EXERCISE PROMPT: Your answer should hold exactly the lines from the line containing "Task: Open the Mesh Tools menu" through the end of the entries that follow.

Saved data entries
=== Section Start ===

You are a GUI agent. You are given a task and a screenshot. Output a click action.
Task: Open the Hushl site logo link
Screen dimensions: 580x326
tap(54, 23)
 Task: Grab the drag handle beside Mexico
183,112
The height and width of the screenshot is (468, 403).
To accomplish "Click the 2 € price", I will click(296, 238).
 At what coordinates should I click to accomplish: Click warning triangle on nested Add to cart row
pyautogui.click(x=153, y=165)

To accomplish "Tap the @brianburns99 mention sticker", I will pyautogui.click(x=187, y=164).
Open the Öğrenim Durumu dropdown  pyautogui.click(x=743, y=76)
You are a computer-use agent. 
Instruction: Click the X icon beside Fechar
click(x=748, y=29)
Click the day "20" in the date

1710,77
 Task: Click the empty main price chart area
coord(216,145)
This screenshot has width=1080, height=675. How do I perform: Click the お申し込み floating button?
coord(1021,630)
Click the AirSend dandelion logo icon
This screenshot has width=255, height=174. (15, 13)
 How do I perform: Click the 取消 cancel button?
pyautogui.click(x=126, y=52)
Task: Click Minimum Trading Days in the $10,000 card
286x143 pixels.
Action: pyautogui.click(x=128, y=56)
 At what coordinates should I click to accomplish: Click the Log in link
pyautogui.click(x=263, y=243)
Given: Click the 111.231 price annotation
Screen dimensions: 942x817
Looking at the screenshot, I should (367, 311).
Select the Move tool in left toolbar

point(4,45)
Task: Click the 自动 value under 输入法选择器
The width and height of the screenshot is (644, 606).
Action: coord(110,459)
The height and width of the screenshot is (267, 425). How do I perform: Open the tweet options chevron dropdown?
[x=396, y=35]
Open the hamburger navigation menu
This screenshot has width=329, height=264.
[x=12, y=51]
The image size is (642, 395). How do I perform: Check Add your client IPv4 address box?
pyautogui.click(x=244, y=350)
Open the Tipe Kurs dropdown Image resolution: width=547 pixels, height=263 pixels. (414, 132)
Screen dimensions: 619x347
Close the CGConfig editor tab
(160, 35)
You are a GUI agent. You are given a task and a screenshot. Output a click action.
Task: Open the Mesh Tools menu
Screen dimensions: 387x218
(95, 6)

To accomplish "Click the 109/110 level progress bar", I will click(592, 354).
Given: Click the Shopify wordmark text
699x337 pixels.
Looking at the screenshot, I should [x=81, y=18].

=== Section End ===

WRITTEN RESPONSE:
Task: Open the Mesh Tools menu
Screen dimensions: 387x218
(95, 6)

To accomplish "Click the 109/110 level progress bar", I will click(592, 354).
Given: Click the Shopify wordmark text
699x337 pixels.
Looking at the screenshot, I should [x=81, y=18].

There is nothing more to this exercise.